Bug #1396
closedSegfault on rules reload (when using --unix-socket also?)
Description
We're running Suricata 2.0.6 using the --unix-socket parameter. We're trying also to reload rules withour restarting suricata sending SIGUSR2 to the Suricata process. We found that the unix socket gets closed, and Suricata segfault appear in the syslog:
Feb 24 15:29:46 ntdb kernel: [ 8157.442428] Detect1511044: segfault at 0 ip (null) sp 00007fee1c4a44a8 error 14 in suricata[400000+1d5000]
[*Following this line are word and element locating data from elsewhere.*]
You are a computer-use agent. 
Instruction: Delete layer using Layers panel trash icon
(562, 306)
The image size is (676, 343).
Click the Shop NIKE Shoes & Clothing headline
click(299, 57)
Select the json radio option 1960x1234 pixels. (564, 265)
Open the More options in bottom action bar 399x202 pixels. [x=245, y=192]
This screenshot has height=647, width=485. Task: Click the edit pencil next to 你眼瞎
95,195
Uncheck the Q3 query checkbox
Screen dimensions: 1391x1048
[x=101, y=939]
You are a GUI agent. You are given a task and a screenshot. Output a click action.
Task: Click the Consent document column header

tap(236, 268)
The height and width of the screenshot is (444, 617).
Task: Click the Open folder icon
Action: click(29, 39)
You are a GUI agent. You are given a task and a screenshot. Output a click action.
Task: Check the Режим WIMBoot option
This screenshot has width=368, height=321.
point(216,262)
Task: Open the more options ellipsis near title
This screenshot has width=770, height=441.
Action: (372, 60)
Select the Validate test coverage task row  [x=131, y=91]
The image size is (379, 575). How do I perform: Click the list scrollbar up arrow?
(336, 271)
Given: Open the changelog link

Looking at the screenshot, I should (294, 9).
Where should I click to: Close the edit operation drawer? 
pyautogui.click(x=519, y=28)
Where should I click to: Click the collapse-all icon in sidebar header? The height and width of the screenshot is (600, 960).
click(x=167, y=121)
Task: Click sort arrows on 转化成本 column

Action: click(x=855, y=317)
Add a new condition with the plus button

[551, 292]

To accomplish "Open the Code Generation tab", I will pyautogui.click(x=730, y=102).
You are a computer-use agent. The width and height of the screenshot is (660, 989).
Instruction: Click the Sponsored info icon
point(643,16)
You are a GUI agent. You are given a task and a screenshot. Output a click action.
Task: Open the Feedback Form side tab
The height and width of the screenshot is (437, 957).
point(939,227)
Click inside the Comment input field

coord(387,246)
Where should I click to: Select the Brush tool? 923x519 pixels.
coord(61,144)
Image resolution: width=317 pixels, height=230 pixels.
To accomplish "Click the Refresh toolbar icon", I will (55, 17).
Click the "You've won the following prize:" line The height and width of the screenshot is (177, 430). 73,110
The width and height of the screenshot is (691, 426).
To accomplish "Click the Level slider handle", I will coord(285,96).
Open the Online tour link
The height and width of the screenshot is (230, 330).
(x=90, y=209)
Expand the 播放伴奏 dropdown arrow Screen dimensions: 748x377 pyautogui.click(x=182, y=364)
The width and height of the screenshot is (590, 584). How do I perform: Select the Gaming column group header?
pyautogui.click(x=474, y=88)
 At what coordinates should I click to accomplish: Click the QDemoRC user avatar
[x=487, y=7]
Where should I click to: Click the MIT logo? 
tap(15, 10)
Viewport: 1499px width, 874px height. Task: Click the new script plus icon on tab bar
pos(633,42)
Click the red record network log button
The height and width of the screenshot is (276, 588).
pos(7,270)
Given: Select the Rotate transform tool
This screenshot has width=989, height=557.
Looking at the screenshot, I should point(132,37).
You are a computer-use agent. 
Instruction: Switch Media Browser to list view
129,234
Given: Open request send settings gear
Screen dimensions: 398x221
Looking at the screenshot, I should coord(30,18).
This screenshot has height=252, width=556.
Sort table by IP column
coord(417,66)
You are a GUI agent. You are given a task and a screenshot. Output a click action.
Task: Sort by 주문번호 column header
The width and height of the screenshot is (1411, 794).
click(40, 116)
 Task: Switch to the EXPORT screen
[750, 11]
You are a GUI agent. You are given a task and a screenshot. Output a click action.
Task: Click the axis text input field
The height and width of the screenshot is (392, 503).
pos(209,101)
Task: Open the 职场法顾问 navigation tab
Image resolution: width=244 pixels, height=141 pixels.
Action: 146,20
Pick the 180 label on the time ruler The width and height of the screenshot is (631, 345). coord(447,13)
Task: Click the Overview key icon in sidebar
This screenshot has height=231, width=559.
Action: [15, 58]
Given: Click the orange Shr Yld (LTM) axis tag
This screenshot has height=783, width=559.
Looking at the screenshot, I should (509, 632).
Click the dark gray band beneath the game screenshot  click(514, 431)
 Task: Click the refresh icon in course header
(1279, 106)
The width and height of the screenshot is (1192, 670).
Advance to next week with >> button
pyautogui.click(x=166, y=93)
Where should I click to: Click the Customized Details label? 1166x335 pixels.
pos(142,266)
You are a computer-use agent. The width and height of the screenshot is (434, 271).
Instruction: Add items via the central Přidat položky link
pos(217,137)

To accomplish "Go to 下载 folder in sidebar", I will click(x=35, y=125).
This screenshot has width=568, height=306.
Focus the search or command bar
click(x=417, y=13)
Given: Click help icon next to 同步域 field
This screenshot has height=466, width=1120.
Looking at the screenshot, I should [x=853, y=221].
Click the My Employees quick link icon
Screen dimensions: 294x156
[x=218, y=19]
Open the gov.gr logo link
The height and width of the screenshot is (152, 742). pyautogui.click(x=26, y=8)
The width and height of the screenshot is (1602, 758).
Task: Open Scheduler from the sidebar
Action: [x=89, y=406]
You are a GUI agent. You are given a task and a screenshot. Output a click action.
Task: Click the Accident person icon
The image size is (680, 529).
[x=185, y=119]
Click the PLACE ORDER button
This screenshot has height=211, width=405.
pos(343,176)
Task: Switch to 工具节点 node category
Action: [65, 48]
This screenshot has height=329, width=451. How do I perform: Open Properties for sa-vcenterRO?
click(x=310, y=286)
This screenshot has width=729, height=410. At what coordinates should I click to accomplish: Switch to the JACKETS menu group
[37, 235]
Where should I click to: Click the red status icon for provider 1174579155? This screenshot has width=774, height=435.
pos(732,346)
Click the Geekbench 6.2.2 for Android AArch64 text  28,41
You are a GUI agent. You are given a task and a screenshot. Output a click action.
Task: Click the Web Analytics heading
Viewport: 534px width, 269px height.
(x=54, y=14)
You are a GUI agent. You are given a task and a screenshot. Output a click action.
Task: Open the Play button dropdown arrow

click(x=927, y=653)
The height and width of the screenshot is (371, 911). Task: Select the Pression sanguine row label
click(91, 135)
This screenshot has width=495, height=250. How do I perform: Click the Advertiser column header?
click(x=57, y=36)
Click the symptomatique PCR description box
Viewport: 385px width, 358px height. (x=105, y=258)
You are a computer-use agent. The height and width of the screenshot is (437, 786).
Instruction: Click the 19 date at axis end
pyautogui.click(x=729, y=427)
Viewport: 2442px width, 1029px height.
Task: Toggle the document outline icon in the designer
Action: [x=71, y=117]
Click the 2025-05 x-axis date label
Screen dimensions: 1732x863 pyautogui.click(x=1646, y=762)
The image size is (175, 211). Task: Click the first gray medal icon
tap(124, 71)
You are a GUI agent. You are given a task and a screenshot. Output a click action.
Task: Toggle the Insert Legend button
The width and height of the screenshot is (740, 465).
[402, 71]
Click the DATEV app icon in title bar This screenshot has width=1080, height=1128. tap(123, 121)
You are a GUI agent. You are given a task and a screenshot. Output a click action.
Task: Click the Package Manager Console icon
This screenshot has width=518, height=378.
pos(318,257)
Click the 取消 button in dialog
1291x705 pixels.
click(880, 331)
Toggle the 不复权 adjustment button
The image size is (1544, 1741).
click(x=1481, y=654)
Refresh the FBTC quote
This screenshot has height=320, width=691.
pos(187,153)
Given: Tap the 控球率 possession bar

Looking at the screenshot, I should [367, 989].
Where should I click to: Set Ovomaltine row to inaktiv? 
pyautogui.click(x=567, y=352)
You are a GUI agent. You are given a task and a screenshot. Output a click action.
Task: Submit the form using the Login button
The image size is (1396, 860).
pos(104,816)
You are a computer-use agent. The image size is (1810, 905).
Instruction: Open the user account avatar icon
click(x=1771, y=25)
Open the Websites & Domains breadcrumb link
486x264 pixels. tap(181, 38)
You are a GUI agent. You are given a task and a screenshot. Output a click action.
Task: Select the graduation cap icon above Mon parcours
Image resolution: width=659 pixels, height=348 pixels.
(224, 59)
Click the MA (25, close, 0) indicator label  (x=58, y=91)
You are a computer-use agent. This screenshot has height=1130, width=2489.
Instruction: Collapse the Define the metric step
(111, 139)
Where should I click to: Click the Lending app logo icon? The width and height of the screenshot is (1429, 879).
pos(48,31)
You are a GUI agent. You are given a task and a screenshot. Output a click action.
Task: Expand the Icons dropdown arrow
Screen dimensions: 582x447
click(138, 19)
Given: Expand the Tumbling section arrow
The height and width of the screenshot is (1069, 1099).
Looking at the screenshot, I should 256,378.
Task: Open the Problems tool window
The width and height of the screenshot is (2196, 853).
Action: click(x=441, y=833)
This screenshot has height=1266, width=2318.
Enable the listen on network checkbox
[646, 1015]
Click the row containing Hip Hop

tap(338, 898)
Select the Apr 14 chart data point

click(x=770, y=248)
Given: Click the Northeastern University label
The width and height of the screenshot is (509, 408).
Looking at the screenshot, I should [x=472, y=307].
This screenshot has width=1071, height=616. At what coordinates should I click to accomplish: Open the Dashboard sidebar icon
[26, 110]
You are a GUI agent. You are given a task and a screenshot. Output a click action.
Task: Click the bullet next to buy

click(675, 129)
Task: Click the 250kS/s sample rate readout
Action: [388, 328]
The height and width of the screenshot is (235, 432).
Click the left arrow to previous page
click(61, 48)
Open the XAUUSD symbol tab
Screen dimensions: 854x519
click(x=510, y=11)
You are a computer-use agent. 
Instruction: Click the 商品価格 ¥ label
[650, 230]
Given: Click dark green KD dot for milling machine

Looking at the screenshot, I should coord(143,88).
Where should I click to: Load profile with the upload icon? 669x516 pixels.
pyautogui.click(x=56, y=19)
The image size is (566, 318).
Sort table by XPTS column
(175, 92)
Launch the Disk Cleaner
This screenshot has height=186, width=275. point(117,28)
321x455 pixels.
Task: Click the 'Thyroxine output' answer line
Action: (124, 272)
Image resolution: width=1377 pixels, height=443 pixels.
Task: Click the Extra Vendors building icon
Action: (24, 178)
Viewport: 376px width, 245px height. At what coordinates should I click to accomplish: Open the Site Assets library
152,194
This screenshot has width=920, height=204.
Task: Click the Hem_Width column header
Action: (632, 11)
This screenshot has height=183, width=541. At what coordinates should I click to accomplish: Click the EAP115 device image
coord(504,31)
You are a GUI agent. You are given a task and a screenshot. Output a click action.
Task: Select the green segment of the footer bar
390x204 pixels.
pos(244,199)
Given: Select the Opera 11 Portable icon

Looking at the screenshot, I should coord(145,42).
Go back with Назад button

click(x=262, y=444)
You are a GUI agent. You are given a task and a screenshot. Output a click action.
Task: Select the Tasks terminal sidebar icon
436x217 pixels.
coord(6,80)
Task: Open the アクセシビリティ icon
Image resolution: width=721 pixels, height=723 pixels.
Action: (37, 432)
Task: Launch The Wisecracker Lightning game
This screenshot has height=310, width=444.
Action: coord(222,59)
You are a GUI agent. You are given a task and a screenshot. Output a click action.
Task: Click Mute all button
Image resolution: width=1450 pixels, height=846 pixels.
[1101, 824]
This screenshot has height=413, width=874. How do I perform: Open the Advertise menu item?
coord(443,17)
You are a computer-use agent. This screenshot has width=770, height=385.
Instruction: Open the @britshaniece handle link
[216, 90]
Feb 24 10:09:24 ntdb kernel: [ 3738.872665] Detect146865: segfault at 90be98 ip 0000000000562027 sp 00007f1606e484a8 error 4 in suricata[400000+1d5000]
Feb 24 11:25:23 ntdb kernel: [ 8296.417791] Detect29505: segfault at 0 ip (null) sp 00007fce3d39e4a8 error 14 in suricata[400000+1d5000]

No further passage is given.